# Data Engineering Pipelines and Batch Jobs

Scaling Promethium for production data processing.

**Prerequisites:** Experience with notebooks 01-05

**Topics:** Batch processing, parallel execution, result management

In [None]:
# !pip install promethium-seismic==1.0.3

In [None]:
import promethium
from promethium import (
    generate_synthetic_traces,
    add_noise,
    bandpass_filter,
    evaluate_reconstruction,
    set_seed,
)

import numpy as np
import os
import json
from datetime import datetime
from concurrent.futures import ProcessPoolExecutor, as_completed
from tqdm import tqdm

set_seed(42)
print(f"Promethium {promethium.__version__}")

## 1. Batch Processing Framework

In [None]:
def process_single_dataset(data, config):
    """Process a single dataset with given configuration."""
    # Preprocessing
    processed = np.array([
        bandpass_filter(t, config['lowcut'], config['highcut'], config['fs'])
        for t in data
    ])
    
    # Recovery (simplified)
    from scipy.ndimage import gaussian_filter1d
    result = np.array([gaussian_filter1d(t, sigma=config.get('sigma', 2)) for t in processed])
    
    return result

def batch_process(datasets, config, output_dir):
    """Process multiple datasets."""
    os.makedirs(output_dir, exist_ok=True)
    results = []
    
    for i, data in enumerate(tqdm(datasets, desc="Processing")):
        result = process_single_dataset(data, config)
        
        # Save result
        output_path = os.path.join(output_dir, f'result_{i:04d}.npy')
        np.save(output_path, result)
        
        results.append({
            'index': i,
            'input_shape': data.shape,
            'output_path': output_path
        })
    
    return results

## 2. Generate Test Datasets

In [None]:
# Create multiple test datasets
n_datasets = 5
datasets = []

for i in range(n_datasets):
    clean, _ = generate_synthetic_traces(n_traces=50, n_samples=256, seed=42+i)
    noisy = add_noise(clean, noise_level=0.3, seed=42+i)
    datasets.append(noisy)

print(f"Created {len(datasets)} datasets")
print(f"Each dataset: {datasets[0].shape}")

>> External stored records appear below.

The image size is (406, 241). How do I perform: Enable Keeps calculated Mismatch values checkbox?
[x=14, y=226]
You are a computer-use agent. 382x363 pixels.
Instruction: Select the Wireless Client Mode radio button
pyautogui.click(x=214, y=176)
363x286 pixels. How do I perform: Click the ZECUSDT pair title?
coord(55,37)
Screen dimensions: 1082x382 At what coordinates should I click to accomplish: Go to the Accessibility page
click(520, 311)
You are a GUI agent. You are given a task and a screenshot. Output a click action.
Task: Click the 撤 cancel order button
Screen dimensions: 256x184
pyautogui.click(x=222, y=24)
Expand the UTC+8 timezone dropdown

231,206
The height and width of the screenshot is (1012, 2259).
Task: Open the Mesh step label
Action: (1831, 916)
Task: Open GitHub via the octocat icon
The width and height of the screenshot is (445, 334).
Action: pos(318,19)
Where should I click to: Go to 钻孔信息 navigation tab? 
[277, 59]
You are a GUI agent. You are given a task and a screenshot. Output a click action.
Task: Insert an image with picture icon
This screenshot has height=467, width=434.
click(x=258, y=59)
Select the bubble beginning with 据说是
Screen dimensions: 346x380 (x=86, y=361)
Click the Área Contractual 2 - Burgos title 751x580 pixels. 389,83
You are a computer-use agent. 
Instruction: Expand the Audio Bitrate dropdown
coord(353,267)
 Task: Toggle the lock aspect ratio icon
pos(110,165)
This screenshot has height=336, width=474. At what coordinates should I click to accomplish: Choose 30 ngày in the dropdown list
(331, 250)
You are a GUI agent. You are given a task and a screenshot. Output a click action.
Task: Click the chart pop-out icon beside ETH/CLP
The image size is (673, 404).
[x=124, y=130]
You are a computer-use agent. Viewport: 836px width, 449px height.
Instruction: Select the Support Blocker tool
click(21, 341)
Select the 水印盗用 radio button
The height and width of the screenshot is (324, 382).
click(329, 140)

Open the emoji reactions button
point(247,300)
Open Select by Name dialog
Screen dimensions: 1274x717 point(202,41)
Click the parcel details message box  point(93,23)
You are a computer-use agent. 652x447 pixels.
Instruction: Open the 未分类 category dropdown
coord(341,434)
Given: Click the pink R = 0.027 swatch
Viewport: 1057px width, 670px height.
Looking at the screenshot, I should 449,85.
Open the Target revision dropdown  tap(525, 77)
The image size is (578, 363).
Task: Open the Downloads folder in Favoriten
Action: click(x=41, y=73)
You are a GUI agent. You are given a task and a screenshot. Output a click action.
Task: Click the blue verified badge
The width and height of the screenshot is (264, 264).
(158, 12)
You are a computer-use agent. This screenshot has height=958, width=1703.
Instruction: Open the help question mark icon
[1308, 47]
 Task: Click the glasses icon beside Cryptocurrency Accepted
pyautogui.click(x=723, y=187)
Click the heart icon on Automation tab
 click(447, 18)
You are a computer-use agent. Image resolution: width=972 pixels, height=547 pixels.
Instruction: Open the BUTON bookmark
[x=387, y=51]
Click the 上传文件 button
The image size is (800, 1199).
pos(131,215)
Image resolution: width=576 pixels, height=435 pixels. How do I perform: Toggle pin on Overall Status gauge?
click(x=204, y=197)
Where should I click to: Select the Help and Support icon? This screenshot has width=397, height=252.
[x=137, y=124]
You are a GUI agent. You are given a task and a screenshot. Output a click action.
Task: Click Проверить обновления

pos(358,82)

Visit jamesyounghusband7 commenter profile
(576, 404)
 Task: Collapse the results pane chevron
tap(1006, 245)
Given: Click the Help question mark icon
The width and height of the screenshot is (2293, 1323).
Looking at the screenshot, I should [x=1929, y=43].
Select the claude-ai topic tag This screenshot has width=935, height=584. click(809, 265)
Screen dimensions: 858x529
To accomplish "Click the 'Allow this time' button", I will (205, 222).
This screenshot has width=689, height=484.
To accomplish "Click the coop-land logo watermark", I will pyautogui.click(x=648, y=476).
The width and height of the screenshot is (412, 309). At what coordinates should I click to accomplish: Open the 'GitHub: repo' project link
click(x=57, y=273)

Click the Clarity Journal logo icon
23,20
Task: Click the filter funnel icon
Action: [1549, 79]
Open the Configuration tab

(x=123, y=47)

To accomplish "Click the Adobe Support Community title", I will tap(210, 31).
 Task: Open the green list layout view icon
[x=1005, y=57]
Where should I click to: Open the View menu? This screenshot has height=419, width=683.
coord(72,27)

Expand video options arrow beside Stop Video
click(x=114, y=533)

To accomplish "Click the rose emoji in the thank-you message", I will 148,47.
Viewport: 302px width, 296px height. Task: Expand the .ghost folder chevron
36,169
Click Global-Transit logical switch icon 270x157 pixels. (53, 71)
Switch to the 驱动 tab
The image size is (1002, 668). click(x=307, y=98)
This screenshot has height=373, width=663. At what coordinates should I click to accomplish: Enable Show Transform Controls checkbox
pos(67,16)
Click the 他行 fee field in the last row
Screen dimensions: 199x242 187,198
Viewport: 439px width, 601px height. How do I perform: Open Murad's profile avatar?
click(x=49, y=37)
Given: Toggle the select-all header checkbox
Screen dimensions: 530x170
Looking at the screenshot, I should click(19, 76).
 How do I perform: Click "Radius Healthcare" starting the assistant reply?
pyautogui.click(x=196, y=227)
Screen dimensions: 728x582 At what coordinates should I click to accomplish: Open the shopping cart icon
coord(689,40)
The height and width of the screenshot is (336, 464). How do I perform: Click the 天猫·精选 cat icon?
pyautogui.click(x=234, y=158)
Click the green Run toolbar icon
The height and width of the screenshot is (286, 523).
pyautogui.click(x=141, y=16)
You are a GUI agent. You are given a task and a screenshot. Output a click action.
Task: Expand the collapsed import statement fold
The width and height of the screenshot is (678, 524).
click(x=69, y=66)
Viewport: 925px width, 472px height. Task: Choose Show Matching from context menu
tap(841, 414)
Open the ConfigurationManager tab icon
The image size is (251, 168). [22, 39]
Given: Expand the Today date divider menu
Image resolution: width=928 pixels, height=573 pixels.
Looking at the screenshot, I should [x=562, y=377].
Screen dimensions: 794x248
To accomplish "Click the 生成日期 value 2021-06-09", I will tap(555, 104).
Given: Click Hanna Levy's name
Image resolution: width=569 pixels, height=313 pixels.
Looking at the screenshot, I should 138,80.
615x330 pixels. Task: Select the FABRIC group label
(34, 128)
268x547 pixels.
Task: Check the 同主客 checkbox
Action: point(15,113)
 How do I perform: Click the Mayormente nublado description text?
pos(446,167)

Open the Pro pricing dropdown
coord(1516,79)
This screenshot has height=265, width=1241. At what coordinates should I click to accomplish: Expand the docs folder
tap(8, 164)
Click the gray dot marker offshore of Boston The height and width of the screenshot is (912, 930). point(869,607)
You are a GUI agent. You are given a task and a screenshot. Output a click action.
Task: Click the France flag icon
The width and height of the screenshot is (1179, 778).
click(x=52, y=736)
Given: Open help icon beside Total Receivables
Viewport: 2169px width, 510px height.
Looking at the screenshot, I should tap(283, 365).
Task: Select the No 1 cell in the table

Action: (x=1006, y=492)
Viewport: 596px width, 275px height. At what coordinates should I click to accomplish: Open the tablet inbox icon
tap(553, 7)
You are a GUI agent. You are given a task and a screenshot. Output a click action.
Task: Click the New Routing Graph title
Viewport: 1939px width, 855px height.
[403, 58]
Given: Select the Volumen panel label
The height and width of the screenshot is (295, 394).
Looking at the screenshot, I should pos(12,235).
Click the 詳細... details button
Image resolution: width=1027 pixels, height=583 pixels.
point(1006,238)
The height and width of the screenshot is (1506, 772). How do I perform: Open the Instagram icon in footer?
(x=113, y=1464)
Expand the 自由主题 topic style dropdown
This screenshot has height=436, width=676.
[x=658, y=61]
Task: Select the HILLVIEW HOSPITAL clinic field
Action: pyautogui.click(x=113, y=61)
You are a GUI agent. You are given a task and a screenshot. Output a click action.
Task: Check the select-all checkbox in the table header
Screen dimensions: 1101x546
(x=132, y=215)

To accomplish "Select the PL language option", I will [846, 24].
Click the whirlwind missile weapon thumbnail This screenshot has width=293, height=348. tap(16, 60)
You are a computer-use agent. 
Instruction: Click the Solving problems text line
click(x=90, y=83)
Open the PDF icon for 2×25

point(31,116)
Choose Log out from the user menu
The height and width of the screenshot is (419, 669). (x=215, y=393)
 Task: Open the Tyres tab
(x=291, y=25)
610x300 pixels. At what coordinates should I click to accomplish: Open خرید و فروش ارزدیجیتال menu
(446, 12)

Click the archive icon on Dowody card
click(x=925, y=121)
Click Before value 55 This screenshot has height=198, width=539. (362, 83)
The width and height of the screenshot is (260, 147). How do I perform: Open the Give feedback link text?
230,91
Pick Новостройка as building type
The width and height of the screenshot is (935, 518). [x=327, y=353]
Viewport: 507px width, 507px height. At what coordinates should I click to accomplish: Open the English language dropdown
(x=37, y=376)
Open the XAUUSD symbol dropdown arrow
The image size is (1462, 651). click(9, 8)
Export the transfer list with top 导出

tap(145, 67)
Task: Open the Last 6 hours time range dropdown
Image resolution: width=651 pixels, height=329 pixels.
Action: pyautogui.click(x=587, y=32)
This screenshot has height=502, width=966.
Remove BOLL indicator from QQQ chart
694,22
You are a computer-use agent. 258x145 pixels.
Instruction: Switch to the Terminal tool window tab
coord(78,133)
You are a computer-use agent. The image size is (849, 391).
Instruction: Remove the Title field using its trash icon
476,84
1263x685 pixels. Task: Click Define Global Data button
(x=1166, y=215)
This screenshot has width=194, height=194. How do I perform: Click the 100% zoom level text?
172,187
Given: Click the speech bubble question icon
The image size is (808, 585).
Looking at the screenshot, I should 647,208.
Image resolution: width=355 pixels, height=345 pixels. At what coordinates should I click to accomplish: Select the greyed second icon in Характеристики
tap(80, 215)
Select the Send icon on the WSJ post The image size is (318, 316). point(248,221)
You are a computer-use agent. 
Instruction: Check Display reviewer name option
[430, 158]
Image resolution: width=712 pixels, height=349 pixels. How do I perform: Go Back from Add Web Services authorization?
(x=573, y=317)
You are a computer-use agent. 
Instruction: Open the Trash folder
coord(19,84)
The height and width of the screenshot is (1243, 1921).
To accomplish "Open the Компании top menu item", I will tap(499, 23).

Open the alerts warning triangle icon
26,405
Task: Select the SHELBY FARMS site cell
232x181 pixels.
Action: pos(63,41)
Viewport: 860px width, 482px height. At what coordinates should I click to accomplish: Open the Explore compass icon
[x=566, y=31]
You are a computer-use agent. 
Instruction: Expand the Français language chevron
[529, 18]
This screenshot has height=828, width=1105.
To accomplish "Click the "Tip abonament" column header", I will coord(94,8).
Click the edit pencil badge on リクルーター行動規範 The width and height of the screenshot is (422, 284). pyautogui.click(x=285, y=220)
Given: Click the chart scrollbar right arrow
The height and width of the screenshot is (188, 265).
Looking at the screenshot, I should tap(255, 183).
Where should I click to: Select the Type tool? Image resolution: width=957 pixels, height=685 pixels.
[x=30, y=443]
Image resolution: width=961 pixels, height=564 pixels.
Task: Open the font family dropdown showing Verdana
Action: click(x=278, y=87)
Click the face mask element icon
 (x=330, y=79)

## 3. Run Batch Processing

In [None]:
config = {
    'lowcut': 2.0,
    'highcut': 80.0,
    'fs': 250.0,
    'sigma': 2.0
}

output_dir = './batch_output'
results = batch_process(datasets, config, output_dir)

print(f"\nProcessed {len(results)} datasets")
for r in results:
    print(f"  {r['output_path']}")

## 4. Result Management

In [None]:
# Save processing manifest
manifest = {
    'timestamp': datetime.now().isoformat(),
    'config': config,
    'n_datasets': len(results),
    'outputs': results
}

manifest_path = os.path.join(output_dir, 'manifest.json')
with open(manifest_path, 'w') as f:
    json.dump(manifest, f, indent=2)

print(f"Manifest saved to: {manifest_path}")

In [None]:
# Load and aggregate results
all_results = []
for r in results:
    data = np.load(r['output_path'])
    all_results.append(data)

stacked = np.stack(all_results)
print(f"Aggregated shape: {stacked.shape}")

## 5. Parallel Processing Example

In [None]:
# Note: Parallel processing works best for independent datasets
print("Parallel Processing Pattern:")
print("""
from concurrent.futures import ProcessPoolExecutor

def process_one(args):
    idx, data, config = args
    result = process_single_dataset(data, config)
    return idx, result

with ProcessPoolExecutor(max_workers=4) as executor:
    futures = [executor.submit(process_one, (i, d, config)) 
               for i, d in enumerate(datasets)]
    
    for future in as_completed(futures):
        idx, result = future.result()
        np.save(f'output_{idx}.npy', result)
""")

## Summary

This notebook covered:
1. Batch processing framework
2. Result persistence
3. Manifest management
4. Parallel processing patterns